The Lorentz Transformations are a set of mathematical equations used in the theory of special relativity to describe how measurements of space and time are affected by the relative motion of two observers.

## 2. How do the Lorentz Transformations affect vector components?

The Lorentz Transformations establish a relationship between the coordinates of an event measured by two observers in relative motion. This affects the vector components by showing that they are not invariant under transformations between reference frames.

## 3. What is the significance of the Lorentz factor in the transformations?

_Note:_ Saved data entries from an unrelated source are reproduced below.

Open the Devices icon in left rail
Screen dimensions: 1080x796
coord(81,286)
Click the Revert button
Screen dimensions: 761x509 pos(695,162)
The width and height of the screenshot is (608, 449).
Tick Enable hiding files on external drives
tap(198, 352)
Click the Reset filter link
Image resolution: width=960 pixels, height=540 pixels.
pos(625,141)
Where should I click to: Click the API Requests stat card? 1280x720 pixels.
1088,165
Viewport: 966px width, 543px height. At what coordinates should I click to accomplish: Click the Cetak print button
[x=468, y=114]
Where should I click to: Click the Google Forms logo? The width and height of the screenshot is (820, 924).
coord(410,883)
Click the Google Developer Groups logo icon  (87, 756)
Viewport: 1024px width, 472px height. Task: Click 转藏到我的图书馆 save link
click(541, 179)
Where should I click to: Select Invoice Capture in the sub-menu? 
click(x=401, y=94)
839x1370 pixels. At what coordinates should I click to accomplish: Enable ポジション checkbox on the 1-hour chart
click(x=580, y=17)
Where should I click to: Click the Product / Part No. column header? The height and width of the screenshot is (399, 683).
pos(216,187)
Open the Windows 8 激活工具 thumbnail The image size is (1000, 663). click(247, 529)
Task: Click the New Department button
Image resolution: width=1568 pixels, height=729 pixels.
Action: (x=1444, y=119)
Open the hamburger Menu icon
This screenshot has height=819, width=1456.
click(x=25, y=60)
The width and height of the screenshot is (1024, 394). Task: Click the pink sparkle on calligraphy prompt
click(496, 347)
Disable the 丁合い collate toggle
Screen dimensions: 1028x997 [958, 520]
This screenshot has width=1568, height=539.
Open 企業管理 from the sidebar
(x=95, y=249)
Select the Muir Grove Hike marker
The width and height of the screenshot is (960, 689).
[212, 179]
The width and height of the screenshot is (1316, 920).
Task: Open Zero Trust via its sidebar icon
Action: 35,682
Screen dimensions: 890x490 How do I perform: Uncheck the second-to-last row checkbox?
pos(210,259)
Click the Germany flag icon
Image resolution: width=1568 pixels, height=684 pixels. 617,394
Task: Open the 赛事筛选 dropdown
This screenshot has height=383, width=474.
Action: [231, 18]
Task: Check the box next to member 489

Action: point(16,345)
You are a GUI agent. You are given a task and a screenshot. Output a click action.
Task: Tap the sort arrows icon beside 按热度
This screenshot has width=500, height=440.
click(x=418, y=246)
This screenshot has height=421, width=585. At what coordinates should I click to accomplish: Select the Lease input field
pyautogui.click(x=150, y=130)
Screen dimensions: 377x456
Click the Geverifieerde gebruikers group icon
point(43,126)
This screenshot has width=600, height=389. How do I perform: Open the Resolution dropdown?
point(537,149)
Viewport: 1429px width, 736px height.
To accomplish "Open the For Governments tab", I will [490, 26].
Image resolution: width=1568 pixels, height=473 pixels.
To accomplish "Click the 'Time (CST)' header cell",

The Lorentz factor (γ) is a key component in the Lorentz Transformations as it accounts for the time dilation and length contraction effects predicted by special relativity. It is also used to calculate the velocity of an object in different reference frames.

## 4. How do the Lorentz Transformations relate to Einstein's theory of special relativity?

Einstein's theory of special relativity is based on the idea that the laws of physics are the same for all observers in uniform motion. The Lorentz Transformations provide the mathematical framework for this theory, allowing for the prediction and explanation of phenomena such as time dilation and length contraction.

## 5. Can the Lorentz Transformations be applied to objects moving at speeds close to the speed of light?

Yes, the Lorentz Transformations can be applied to objects moving at any speed, including those close to the speed of light. In fact, they were originally developed to describe the behavior of objects moving at high speeds, and have been confirmed by numerous experiments and observations.